Begin Selected text

F J Benjamin Holdings
Price – $0.315
Target – $0.39
Revenue growth was driven by strong consumer demand across all its major markets in Southeast Asia and North Asia. Sales in Indonesia alone increased by 7% y-o-y. The timepiece segment posted the strongest y-o-y growth of 34.8%, while the fashion segment grew by 16.5% y-o-y and the licensing segment 18.9% y-o-y. FJB has a total of 166 stores as at end‐FY11. It plans to increase its number of stores to 190 in the next fiscal year with additions mainly in Malaysia and Indonesia. Capex for FY12 is expected to reach $12.6m, including expenditures to improve existing stores. This is part of its organic growth strategy to expand its brand portfolio and capture market share amid an uncertain global economy. Despite FJB’s in‐line FY11 performance, we cut our FY12F‐14F profit by 10‐15% as we expect the current economic uncertainties to eventually dampen consumer demand in Asia. Peer valuation also has declined. Maintain BUY. Kim Eng (23 Aug)

Consciencefood Holding
Price – $0.215
Target – $0.35
We expect sequential improvement in margins as seen in 2Q on lower raw material prices. Wheat prices are now trading at lowest levels in the last 4 quarters. We expect FY11F’s earnings to be supported by instant noodle sales volume growth of 29%. New products will further drive growth in FY12F as its cup noodles production ramps up from 2Q11, and beverage business starts from 2H12. 2Q11 results were within consensus, but below our aggressive estimates. This came about on lower than expected sales volumes, as we had expected strong 1Q growth of 48% y-o-y to continue into 2Q. We have adopted a more conservative stance in our earnings estimate, and trimmed our FY11F/12F earnings forecasts by 11%/23% due to a moderated increase in instant noodles volume, slower ramp up in cup noodles, and adjustment in the startup of its beverage business into 2H12. Maintain BUY. DBS Vickers (22 Aug)

Genting Hong Kong
Price – US$0.30
Target – US$0.51
Going by the recent splendid 2Q11 results of its 50%-owned Norwegian Cruise Lines (NCL), Genting Hong Kong seems to be not only riding growth in the Philippine gaming market but also reaping the rewards of a recovery in its traditional turf of the cruise business. We lifted our earnings estimates for Genting Hong Kong by 30-39%, to factor in stronger expectations for its Star Cruises and Travellers operations. While taking a cautiously positive view on the US cruise industry, we remain upbeat on the Philippine gaming market; even its Asia-based Star Cruises shows growth prospects. Our previous forecasts for Star Cruises and Travellers appear too conservative. Meanwhile, although NCL posted robust 2Q11 results, we are keeping our forecasts until further clarity emerges on growth in advanced economies. We maintain our OUTPERFORM rating, expecting catalysts from the continuous ramp-up of Resorts World Manila, better-than-expected NCL and Star Cruises operations, and opportunities to enter other jurisdictions, particularly Taiwan. CIMB (22 Aug)

End Selected text
Begin Dataset records

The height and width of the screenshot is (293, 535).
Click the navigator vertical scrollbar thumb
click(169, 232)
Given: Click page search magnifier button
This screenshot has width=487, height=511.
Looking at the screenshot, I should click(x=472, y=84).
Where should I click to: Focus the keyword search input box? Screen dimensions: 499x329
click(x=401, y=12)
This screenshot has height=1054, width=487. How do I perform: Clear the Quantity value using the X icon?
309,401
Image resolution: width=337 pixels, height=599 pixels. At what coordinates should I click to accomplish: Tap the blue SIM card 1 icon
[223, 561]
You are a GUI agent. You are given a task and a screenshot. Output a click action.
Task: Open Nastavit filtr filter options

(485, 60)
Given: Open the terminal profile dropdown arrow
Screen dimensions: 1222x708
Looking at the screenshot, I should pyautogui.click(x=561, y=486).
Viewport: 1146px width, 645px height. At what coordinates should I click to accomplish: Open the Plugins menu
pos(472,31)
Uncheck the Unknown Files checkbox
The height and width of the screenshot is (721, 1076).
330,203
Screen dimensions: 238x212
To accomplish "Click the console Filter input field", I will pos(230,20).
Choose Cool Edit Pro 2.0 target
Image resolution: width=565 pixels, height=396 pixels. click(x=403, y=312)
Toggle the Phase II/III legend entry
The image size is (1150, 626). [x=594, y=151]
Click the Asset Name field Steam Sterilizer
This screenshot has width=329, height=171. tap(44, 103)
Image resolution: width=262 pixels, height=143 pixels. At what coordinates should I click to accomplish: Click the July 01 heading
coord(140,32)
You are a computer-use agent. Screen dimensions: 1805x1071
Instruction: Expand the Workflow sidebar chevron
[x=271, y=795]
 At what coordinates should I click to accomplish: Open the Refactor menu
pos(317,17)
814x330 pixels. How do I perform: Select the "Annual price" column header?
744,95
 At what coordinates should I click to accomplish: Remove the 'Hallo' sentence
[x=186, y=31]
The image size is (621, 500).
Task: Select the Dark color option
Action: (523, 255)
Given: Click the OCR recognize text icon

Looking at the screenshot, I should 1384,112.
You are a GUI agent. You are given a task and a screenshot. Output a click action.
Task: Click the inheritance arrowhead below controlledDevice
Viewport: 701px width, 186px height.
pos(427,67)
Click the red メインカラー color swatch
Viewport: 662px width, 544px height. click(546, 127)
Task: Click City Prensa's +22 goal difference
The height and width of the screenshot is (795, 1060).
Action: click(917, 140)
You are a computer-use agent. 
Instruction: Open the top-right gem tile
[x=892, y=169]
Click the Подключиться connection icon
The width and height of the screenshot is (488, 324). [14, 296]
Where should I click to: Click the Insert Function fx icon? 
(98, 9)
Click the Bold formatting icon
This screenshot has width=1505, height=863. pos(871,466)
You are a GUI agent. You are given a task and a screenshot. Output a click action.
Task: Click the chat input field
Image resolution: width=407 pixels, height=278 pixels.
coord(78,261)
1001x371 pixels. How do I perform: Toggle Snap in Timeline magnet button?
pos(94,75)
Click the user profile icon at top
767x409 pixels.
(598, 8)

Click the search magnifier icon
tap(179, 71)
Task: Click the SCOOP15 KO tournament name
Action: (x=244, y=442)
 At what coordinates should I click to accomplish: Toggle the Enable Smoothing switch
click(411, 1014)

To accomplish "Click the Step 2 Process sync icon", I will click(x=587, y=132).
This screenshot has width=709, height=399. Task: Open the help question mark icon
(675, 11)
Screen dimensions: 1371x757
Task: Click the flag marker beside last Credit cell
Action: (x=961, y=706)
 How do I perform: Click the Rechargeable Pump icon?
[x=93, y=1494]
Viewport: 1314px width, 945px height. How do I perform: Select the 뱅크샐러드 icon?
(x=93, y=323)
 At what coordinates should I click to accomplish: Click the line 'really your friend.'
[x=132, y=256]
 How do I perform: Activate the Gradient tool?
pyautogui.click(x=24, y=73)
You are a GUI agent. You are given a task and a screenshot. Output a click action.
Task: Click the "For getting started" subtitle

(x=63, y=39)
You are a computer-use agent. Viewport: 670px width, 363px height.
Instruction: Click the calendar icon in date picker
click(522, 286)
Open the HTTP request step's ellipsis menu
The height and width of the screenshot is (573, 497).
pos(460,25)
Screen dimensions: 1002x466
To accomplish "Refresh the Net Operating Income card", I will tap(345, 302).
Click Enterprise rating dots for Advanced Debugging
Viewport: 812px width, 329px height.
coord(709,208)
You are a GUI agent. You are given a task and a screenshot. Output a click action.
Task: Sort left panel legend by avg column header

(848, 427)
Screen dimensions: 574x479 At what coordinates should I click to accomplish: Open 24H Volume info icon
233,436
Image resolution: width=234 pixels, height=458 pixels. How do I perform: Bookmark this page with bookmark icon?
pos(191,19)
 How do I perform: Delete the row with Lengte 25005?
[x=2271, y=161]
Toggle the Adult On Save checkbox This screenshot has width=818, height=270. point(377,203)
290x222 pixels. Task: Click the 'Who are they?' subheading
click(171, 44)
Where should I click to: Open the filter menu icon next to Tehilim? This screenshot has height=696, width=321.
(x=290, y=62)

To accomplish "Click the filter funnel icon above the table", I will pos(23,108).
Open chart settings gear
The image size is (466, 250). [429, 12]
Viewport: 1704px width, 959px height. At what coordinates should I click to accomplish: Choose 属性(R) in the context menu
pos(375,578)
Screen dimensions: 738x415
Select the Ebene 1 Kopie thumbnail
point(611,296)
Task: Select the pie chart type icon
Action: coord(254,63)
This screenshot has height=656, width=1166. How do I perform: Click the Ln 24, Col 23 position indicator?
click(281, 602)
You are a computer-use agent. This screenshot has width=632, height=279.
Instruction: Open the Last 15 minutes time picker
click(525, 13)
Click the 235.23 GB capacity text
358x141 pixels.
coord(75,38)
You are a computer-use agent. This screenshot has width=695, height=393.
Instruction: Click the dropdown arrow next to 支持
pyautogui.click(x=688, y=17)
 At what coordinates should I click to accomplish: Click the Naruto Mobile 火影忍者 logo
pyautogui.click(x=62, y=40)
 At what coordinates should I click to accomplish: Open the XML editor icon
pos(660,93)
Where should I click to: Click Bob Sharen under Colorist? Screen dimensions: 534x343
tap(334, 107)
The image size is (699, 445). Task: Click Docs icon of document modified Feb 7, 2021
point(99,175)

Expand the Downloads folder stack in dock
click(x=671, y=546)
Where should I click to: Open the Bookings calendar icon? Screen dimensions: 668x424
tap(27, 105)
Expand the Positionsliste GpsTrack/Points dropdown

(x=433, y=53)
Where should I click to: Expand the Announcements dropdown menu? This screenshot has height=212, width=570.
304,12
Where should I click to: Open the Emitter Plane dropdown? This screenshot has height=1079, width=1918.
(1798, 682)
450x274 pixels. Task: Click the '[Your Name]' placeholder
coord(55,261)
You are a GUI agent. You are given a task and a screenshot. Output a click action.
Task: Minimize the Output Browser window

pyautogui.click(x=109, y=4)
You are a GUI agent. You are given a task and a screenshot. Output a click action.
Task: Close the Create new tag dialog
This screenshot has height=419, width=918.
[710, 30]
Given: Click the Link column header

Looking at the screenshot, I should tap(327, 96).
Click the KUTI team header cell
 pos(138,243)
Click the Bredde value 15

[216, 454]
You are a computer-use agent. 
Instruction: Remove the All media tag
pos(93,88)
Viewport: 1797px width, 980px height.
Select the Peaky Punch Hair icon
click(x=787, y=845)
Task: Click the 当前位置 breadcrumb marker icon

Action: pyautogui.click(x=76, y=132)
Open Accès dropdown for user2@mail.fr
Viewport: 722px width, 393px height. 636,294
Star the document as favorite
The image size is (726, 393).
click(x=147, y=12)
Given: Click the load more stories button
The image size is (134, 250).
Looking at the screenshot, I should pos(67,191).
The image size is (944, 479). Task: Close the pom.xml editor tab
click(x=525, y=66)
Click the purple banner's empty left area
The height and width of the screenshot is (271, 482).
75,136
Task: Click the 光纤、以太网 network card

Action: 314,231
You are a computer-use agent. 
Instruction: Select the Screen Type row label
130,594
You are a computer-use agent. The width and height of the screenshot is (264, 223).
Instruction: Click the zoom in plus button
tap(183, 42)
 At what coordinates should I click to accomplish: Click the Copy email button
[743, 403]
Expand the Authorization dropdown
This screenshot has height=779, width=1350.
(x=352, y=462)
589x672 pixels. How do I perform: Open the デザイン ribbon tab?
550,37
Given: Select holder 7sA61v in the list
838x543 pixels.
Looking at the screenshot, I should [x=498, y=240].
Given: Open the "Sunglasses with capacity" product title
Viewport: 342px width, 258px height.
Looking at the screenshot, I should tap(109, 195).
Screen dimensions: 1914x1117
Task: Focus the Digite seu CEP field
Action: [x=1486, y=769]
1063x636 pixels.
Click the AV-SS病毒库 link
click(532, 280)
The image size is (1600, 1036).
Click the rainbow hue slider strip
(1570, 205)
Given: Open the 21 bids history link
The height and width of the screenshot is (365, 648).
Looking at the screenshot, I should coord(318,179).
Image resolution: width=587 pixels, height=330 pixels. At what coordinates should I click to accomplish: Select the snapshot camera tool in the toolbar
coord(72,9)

End Dataset records

Set problem 1:
According to the analyst stock notes, how many stores does FJB plan to have in the next fiscal year?
Set problem 2:
Extend the analyst stock notes by writing the next part after their last sentence.
These rows have no connection to the analyst stock notes.

Task answer 1:
190 stores.

Task answer 2:
Yangzijiang Shipbuilding
Price – $0.97
Target – $2.00
While the outlook for the bulk carrier market remains bleak, the company has seen continued enquiries for its newly designed fuel-efficient 4,800 twenty-foot equivalent unit (TEU) and 10,000 TEU containerships. Management does not expect any order cancellations due to its strong financial position, progressive payments received and the shift of customer mix towards Asia-based end-users. Management noted market concerns about its held-to-maturity investments and sought to explain the rationale and risk-management procedures. The investments are fixed rate instruments offered by

Chinese banks and trust companies used in the financing of Chinese corporates from diverse industries. The loans are backed by single or a group of collaterals including listed shares (37%), land titles (41%) and guarantees (22%). Yangzijiang is trading at 2011E PE ratio of 5.5x and PB ratio of 1.7x (versus trough of 1x in the 2008/09 crisis). We believe that at this depressed valuation, a corporate share buyback is imminent. Maintain OUTPERFORM. Credit Suisse (22 Aug)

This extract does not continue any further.